Thursday, January 9, 2014

Don't press pause


The waiting game of infertility.  You’re living life in slow motion waiting for test results, ovulation, various treatments, to start the cycle over...more waiting. In the beginning of infertility you are on a quest to find out any and all information you can find as you should.  You need to educate yourself and find out all of your options.  However, it can quickly become an obsession. You can’t focus, can’t sleep, can’t talk about or do anything else. It’s like you're frozen.  Your dreams of a baby are on hold for an indefinite amount of time but your life isn’t. Doing these things can help you keep living no matter what the outcome this journey will be:

Dream. I encourage you to dream.  Our lives are made up of dreams, wishes and expectations.  Before you began this quest for a baby you had other dreams.  Whether it was to travel, get various college degrees, learn to speak another language, become a rapper...something.  Now is the time to make those dreams come true and even create some new ones.

Travel. Travel as much and as often as you can.  I know with the ever rising costs of fertility treatments or if you are saving money for adoption your vacation options are limited.  Get away with your spouse even if it’s a Priceline hotel special an hour away from where you live.  Take a car ride-see the giant ball of twine in Kansas, largest ketchup bottle in Illinois or tallest filing cabinet in Vermont.  Sometimes it’s just good to get away even if it’s just for the day with your spouse or a group of friends.  One unforgettable trip Steve and I took was with three other married couples for White Water Rafting. We all had a limited budget so we found a campsite that had cabins where you could stay for $8 a person per night.  Now it was VERY rustic and looked like it was a set from a horror movie.  It was isolated and deep in the woods and each room consisted of bunk beds.  The bathroom was an outhouse a good 5 minute walk from the cabin and when night came it was dark and the woods were full of noises.  It was so scary that we ended up sharing a room with one of the couples who are very close and dear friends.  We survived the night and our fear by laughing and talking.  The next day we went white water rafting and drove home.  That is by far one of the most fun times in my life and it barely cost $100 for the two of us. 

Learn. Learn something new. We took a much needed break from fertility treatments four years ago.  Infertility had done some serious damage to us emotionally, worn us out physically and our marriage was on the fragile side because we had also taken a break from ministry.  I needed another coping mechanism so I signed up for a few classes at a community college that fit with my work schedule.  I can’t tell you what a great distraction it was during that time.  I couldn’t control when and how I could get pregnant but I could control whether I could get an A on an assignment or an F.  I couldn’t control the sadness and disappointment Steve and I felt but I could control what I was learning.  I would be thrilled each time I made a good grade.
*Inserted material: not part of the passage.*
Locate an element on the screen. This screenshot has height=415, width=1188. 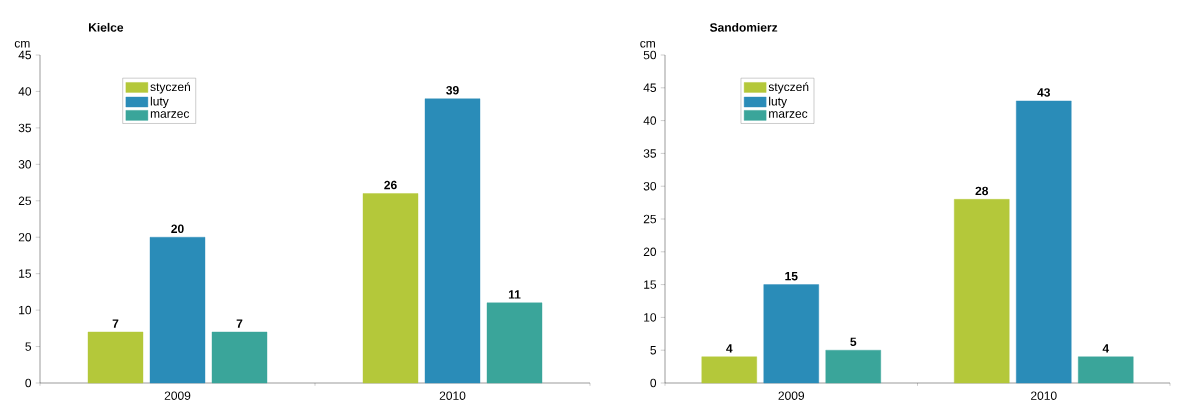
data-label: 11 is located at coordinates (514, 294).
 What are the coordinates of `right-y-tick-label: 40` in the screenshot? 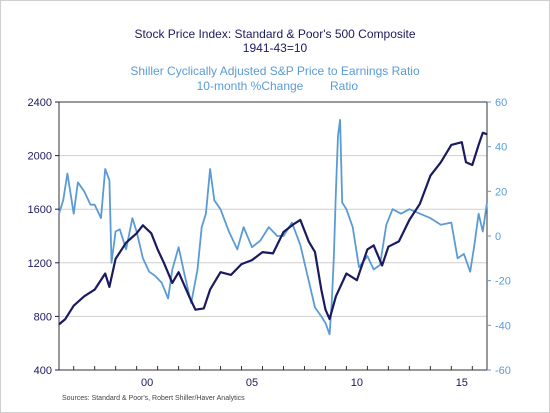 It's located at (501, 148).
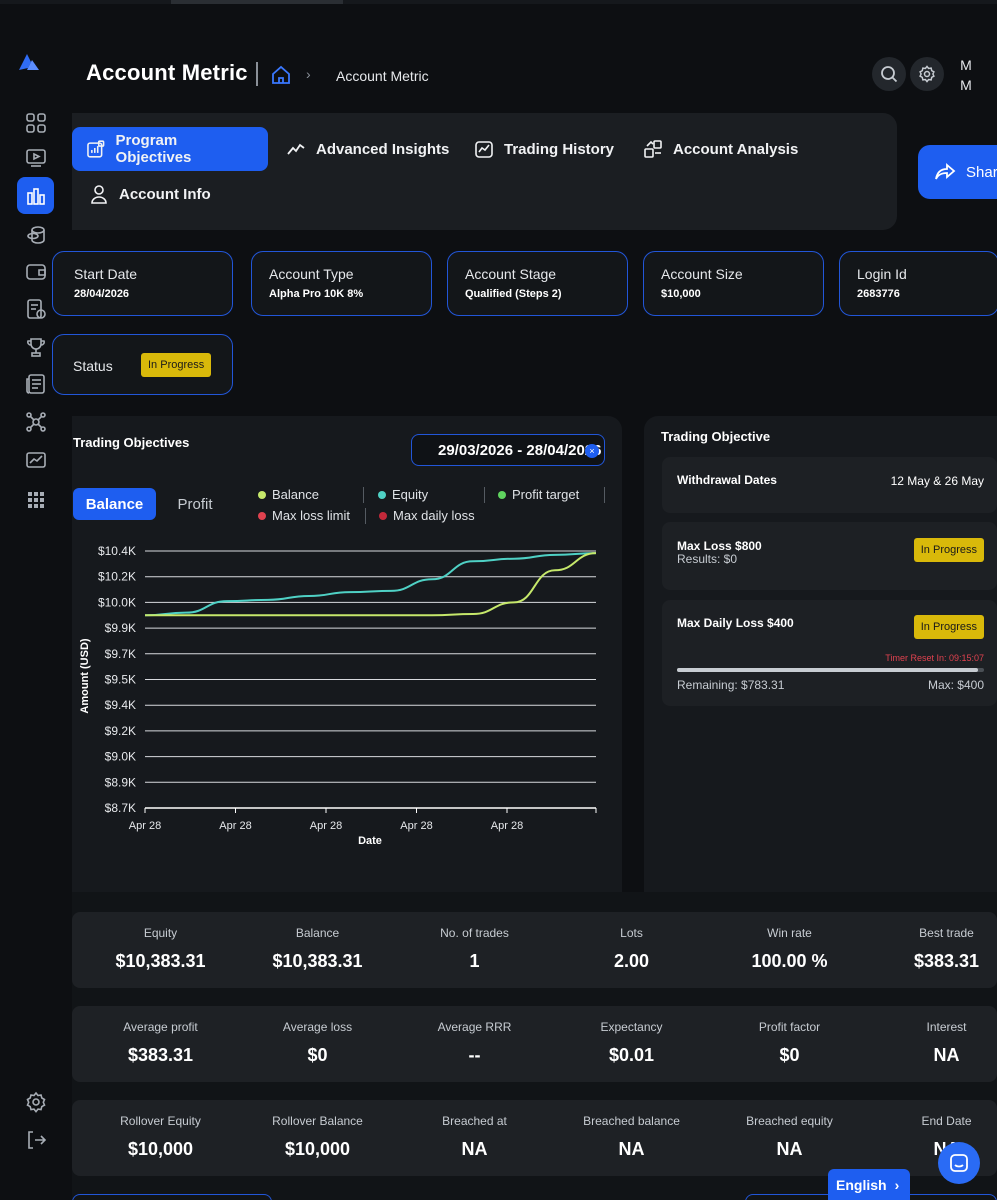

It made me feel like a normal human being.  I could blend in for a little while too with my pain undetected. It also allowed me to meet new people and I'm being candid in admitting it was good to have shallow friendships with people where my fertility didn’t come into conversation.  It kept me from being completely isolated but distant enough to feel secure. Then regaining the excitement of learning was also another emotional boost.  We should always challenge ourselves to learn new things, read books and keep growing. 


Create.  What are your hobbies and interests? Don’t have any?  Get some!  The world of Pinterest and Youtube tutorials has opened up so many doors for the non-crafty that anyone can make a milk carton into a pirate ship or something like that.  I love to draw and paint.  The nights that I am having a hard time sleeping or need something to do other than worry I like to get artsy-craftsy.  I love this quote by Joss Whedon:




Just create something. If you are good at something like jewelry, knitting or pottery I would even encourage you to think about selling it.  You could set up an Etsy shop because again fertility treatments and adoption ain't cheap!  That is how the bakery began for us as an additional source of income for that very reason.  You will be surprised how healing it can be to create or finish something.  You don't have to make crafts or some museum worthy art piece.  You can learn to cook or bake better. Start keeping a journal, taking pictures of cats, run a marathon or even a DIY home improvement project. A few years ago some friends and I trained and ran a 5k. I am not athletic nor had I ever ran before so to say it was hard is putting it lightly. But the feeling I felt crossing the finish line with my friends was indescribable. I was able to cross something off my bucket list. The sense of accomplishment you'll get when completing projects will help ease the anxiety of waiting.  

One of my all time favorite quotes is “It’s never too late to become what you might have been.”  It’s never too late for us to dream.  Make a list right now if you haven’t already of non-baby related goals for this year or your life long bucket list. I’m not saying give up or get distracted from fertility treatments just have other focuses too. When you finally receive your answer to prayers you won’t always (or ever) have the time to go after certain dreams.  Not that you’ll mind the sacrifice! And if you never have children of your own, you will still have a life full of photos, memories, friendships and accomplishments that many others never have.  You’re hopes of having a family are on on pause but you life isn’t.  Go live. Stop reading this blog and do something!